GOAL OF THE EXERCISE: Take the line that contains "The height and" and each one after it through the last line below, and retype them exactly. Leave out the pictures.

GIVEN DATA:
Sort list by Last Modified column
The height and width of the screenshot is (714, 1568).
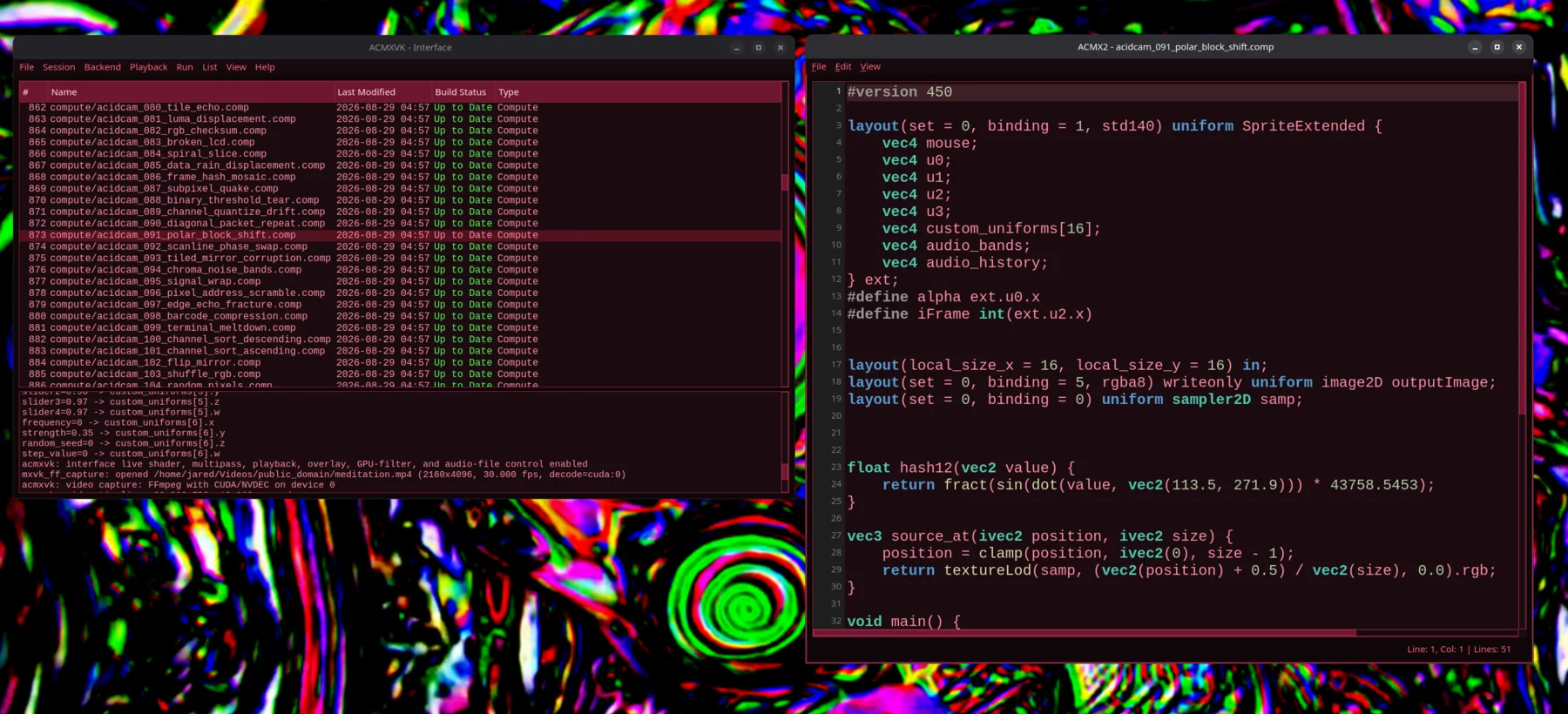(382, 91)
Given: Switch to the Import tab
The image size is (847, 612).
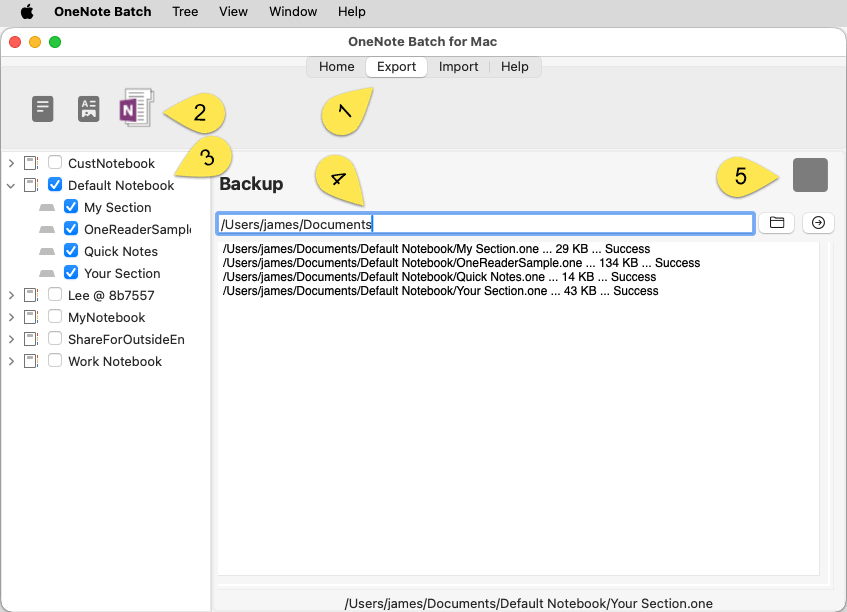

SOLUTION TO THIS PROBLEM:
The height and width of the screenshot is (714, 1568).
(382, 91)
Given: Switch to the Import tab
The image size is (847, 612).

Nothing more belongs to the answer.